SPS Seminar - Investigating chemical cycles on Mars using data assimilation

When:  Thursday 24^th March at 14.00

Where:  Microsoft Teams - Online

Speaker:  James Holmes (OU)

Hosted by: Alexander Barrett

Abstract:

The wealth of observations now available from multiple spacecraft in orbit around Mars and rovers/landers on the surface provides information on several aspects of the atmosphere, although they are restricted in space and time. Most of the observational datasets are largely complementary, so an efficient method to combine them in a physically consistent way will lead to more constrained studies of the evolution of the global Martian atmosphere. Data assimilation is one such method, combining multiple retrievals with a Mars Global Circulation Model (GCM) while accounting for errors in both sources of information and producing an optimal representation of the evolving Martian surface and atmosphere. Data assimilation is a powerful tool in that multiple parameters each observed independently by different instruments (e.g. water vapour, ozone, carbon monoxide, dust opacity, temperature) are all realistically constrained and physically consistent at the same time, and unobserved parameters can also be influenced by assimilated data (e.g. water vapour assimilation will impact on the water ice distribution). It also allows for study of atmospheric features that change significantly between observations and identifying processes that lead to the observed changes. 
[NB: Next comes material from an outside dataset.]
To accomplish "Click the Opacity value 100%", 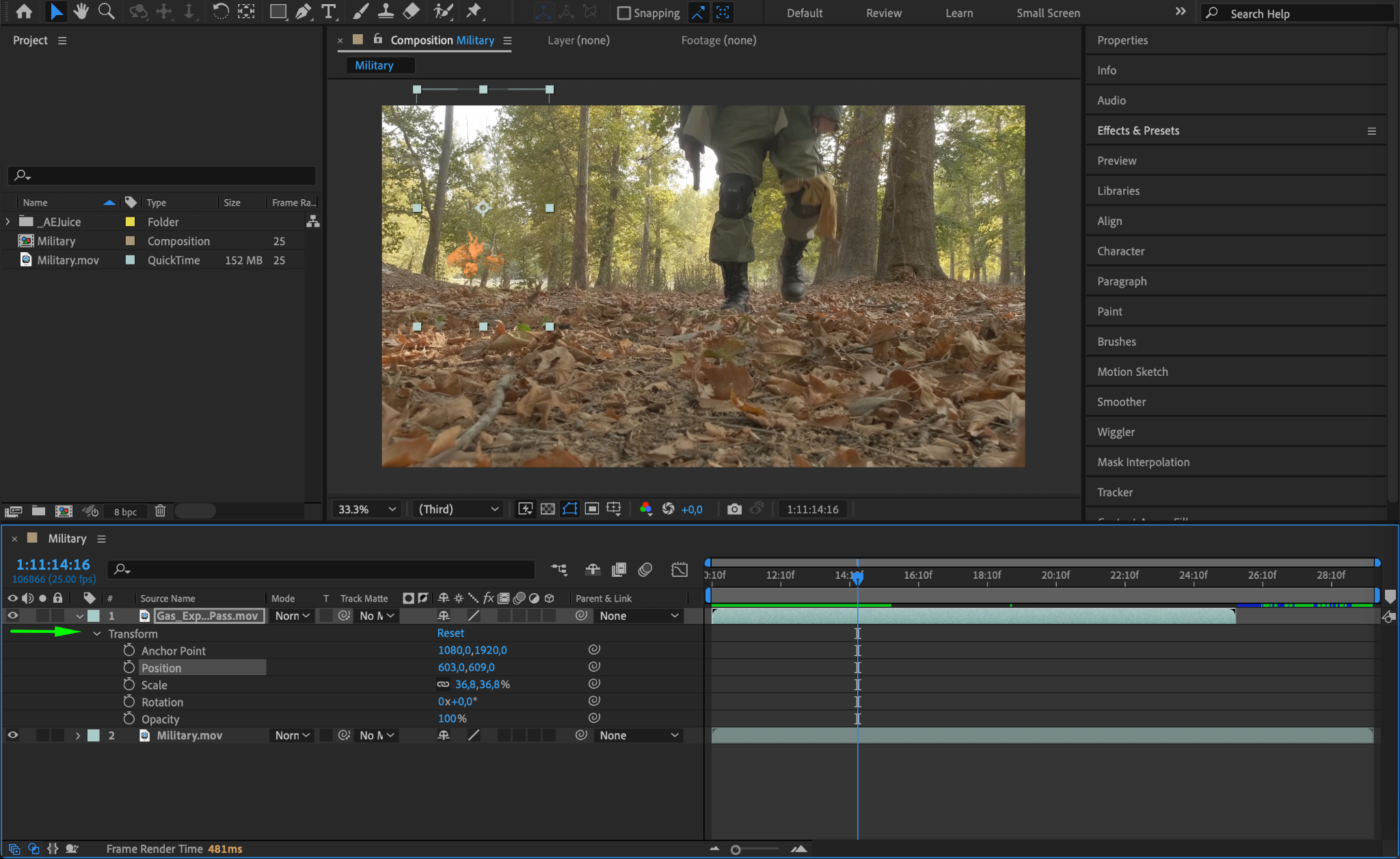I will tap(452, 719).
Data assimilation studies are prevalent on Earth and are becoming more mainstream for Mars, with several different Mars GCMs now capable of assimilating retrievals using different assimilation schemes. The Open University (OU) ExoMars modelling group Mars GCM has been combined with several retrieval datasets via data assimilation to study features of the ozone, carbon monoxide, water and dust cycles alongside dynamical features such as the polar vortices, surface warming during a global dust storm and planetary waves. OpenMARS (Open access to Mars Assimilated Remote Soundings), a publicly available global reanalysis dataset from 1999-2015, was also created using the OU assimilation system. 

This talk will detail, and report results from multiple studies we have conducted utilising chemical data assimilation.

BIO:

Dr. James Holmes is currently a UK Space Agency Aurora Research Fellow who primarily investigates atmospheric chemistry cycles on Mars using a combination of observations and computer modelling. His research is helping explore links between the atmospheric chemistry cycles and the main drivers of atmospheric processes, such as the dust and water cycles, by combining computer models with the latest observations from the ExoMars Trace Gas Orbiter mission alongside multiple other spacecraft missions. He completed his PhD at the OU in 2015 and has been there since on several post doctoral projects before his current fellowship.